** Problem to work on **
Among the entries that follow, the required portion opens with the line containing "Select the 提升应用安装 download icon" and closes with the line containing "Toggle portrait page orientation". Give that portion again exactly, and nothing else.
START Record extracts
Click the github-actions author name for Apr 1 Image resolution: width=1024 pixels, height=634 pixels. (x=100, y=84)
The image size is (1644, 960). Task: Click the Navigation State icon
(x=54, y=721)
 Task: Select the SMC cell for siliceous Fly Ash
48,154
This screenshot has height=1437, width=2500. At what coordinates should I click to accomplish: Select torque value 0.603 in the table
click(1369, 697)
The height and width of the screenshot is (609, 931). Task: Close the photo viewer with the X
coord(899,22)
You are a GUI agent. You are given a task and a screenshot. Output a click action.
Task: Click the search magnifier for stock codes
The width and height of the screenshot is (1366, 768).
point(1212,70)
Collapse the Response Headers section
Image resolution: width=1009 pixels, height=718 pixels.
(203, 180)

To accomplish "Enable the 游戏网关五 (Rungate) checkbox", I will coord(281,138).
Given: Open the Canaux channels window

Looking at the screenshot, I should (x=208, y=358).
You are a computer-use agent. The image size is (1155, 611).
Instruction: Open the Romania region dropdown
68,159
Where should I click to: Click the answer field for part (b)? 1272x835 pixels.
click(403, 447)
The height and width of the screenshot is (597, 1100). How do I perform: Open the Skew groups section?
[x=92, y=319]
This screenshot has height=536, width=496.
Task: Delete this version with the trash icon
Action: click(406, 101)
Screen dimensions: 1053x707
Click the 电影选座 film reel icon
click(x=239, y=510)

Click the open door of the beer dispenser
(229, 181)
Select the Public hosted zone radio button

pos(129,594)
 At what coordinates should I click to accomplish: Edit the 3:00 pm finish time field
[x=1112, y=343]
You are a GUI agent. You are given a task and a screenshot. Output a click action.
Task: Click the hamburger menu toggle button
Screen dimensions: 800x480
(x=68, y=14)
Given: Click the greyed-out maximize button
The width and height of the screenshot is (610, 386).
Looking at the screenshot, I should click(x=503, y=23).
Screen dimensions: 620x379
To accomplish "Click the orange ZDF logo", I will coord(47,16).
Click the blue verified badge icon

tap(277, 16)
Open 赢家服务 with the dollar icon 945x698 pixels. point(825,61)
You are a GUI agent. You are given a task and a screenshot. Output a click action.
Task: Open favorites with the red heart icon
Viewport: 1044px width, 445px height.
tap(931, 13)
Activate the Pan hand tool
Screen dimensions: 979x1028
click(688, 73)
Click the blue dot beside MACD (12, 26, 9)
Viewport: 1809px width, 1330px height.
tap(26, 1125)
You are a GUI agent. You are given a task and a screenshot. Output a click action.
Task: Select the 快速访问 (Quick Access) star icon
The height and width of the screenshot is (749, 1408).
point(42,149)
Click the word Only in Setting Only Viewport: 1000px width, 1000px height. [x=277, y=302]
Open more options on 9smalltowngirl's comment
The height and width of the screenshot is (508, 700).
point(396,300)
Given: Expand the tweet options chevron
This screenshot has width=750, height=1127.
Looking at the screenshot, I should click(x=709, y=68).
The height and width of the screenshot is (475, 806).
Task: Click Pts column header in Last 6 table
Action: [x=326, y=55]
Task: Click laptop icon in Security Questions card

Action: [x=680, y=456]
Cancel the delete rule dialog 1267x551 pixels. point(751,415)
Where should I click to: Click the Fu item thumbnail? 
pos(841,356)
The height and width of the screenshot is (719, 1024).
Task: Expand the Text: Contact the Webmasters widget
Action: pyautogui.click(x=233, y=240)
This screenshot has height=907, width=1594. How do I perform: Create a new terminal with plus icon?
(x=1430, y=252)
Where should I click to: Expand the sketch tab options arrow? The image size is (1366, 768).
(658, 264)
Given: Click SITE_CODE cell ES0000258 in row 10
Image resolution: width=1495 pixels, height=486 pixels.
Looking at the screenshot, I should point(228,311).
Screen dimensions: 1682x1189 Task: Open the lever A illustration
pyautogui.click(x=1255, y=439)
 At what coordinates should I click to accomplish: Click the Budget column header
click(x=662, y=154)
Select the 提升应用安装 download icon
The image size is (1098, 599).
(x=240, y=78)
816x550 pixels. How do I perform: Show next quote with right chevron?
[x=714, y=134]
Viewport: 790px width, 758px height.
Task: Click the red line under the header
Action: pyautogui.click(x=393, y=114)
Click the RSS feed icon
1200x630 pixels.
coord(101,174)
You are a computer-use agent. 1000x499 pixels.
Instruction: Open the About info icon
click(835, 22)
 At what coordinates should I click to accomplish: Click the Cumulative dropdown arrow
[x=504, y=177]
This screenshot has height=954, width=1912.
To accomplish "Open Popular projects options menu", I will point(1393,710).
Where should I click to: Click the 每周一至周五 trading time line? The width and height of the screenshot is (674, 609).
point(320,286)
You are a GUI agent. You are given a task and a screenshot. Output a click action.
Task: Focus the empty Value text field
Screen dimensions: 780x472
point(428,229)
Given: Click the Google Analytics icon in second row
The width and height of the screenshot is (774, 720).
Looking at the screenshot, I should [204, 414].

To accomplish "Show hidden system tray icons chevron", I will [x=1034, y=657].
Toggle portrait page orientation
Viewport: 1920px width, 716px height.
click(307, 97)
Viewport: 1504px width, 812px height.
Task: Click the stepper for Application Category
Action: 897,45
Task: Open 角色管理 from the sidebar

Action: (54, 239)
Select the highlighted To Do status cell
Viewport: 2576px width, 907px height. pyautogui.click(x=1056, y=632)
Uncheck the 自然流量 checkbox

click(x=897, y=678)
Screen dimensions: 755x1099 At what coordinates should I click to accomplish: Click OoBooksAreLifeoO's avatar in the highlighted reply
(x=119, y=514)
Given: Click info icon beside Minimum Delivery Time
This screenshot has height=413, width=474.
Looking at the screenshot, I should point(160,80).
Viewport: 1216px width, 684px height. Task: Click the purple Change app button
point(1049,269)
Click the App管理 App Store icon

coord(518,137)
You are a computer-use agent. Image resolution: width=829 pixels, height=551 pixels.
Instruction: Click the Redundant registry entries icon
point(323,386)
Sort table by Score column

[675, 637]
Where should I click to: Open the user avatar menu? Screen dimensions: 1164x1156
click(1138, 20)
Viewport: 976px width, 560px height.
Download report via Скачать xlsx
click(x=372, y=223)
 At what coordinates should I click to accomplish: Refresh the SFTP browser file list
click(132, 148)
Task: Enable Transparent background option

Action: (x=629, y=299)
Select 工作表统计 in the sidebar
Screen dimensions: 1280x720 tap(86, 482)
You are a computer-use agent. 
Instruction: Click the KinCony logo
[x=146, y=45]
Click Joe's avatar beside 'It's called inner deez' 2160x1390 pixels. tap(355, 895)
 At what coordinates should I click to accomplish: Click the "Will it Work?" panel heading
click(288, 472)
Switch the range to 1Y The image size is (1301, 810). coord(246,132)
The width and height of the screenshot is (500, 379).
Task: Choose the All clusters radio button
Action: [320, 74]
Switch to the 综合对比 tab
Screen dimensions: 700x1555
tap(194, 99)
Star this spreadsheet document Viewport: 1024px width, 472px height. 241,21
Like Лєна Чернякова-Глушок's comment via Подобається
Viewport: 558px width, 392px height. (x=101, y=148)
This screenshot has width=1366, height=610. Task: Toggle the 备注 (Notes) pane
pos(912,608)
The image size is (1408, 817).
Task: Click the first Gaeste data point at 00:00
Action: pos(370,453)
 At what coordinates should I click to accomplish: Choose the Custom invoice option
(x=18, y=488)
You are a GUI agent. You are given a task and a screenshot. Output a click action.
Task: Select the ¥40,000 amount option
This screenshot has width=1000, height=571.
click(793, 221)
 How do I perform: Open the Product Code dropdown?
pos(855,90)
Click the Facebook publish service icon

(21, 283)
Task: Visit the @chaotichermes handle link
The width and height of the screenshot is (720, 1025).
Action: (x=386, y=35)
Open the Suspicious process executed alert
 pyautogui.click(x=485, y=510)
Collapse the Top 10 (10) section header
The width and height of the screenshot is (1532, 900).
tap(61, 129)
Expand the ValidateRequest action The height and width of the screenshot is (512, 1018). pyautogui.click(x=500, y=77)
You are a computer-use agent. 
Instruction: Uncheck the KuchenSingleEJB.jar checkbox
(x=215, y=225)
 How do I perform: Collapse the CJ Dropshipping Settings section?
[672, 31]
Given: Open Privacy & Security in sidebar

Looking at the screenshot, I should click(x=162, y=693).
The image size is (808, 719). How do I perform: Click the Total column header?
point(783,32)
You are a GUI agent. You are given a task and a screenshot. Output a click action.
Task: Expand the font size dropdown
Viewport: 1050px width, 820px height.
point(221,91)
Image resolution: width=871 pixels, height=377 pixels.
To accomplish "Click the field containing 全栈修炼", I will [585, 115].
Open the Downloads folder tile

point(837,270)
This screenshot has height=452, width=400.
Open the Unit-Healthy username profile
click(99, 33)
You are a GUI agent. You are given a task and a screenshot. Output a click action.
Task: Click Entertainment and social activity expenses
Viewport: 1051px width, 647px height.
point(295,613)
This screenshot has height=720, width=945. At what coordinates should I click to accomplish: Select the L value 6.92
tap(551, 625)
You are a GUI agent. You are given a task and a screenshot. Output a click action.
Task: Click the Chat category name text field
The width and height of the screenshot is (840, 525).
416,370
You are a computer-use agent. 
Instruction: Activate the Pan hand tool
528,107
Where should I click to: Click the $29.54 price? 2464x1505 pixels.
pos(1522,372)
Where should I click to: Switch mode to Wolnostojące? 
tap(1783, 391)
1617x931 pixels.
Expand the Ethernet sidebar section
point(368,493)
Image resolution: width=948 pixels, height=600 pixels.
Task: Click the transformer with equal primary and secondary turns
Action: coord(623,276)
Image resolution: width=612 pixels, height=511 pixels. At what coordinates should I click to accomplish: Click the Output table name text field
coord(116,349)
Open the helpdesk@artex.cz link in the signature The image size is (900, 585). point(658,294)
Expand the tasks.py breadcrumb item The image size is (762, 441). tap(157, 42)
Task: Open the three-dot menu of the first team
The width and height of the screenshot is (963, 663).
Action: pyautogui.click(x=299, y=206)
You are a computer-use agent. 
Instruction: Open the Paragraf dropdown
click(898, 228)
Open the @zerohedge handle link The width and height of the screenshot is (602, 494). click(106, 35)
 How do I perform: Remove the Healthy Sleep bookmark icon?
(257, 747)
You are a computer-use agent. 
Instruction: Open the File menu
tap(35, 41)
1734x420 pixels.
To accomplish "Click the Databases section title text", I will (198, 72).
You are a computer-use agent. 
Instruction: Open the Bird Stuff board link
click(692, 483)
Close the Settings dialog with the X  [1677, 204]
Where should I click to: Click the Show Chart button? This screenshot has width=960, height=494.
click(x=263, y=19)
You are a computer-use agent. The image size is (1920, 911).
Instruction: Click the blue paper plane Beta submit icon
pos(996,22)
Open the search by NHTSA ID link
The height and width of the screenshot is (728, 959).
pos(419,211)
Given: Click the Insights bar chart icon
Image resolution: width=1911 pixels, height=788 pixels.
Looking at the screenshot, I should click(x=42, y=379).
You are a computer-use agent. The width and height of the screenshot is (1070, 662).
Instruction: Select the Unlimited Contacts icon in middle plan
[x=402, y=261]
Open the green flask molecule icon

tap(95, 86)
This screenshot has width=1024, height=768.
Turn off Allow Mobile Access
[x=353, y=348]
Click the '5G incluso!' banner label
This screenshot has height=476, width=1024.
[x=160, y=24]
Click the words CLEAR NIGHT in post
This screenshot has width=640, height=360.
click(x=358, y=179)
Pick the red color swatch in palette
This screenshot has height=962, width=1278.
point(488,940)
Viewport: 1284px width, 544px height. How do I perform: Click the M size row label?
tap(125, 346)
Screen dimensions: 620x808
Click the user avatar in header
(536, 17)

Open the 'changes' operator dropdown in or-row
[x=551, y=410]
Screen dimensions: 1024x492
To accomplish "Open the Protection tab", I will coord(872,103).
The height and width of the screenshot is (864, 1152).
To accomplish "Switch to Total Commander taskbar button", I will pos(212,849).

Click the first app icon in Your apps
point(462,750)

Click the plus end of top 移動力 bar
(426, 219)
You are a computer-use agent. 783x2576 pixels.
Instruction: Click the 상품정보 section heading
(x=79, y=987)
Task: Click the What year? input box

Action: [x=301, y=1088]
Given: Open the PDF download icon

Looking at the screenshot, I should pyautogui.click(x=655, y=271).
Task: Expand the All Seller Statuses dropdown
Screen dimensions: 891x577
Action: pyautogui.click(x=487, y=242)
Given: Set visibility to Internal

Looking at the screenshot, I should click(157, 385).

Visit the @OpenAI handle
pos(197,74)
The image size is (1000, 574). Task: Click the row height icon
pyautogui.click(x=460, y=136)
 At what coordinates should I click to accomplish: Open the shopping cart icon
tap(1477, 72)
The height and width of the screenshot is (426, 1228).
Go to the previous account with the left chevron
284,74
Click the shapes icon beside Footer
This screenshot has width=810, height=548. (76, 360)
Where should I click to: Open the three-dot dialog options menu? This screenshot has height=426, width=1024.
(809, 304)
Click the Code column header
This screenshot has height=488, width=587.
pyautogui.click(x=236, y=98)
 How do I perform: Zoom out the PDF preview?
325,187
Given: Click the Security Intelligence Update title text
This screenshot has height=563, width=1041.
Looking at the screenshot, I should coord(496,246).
END Record extracts
** Solution to the problem **
Select the 提升应用安装 download icon
The image size is (1098, 599).
(x=240, y=78)
816x550 pixels. How do I perform: Show next quote with right chevron?
[x=714, y=134]
Viewport: 790px width, 758px height.
Task: Click the red line under the header
Action: pyautogui.click(x=393, y=114)
Click the RSS feed icon
1200x630 pixels.
coord(101,174)
You are a computer-use agent. 1000x499 pixels.
Instruction: Open the About info icon
click(835, 22)
 At what coordinates should I click to accomplish: Click the Cumulative dropdown arrow
[x=504, y=177]
This screenshot has height=954, width=1912.
To accomplish "Open Popular projects options menu", I will point(1393,710).
Where should I click to: Click the 每周一至周五 trading time line? The width and height of the screenshot is (674, 609).
point(320,286)
You are a GUI agent. You are given a task and a screenshot. Output a click action.
Task: Focus the empty Value text field
Screen dimensions: 780x472
point(428,229)
Given: Click the Google Analytics icon in second row
The width and height of the screenshot is (774, 720).
Looking at the screenshot, I should [204, 414].

To accomplish "Show hidden system tray icons chevron", I will [x=1034, y=657].
Toggle portrait page orientation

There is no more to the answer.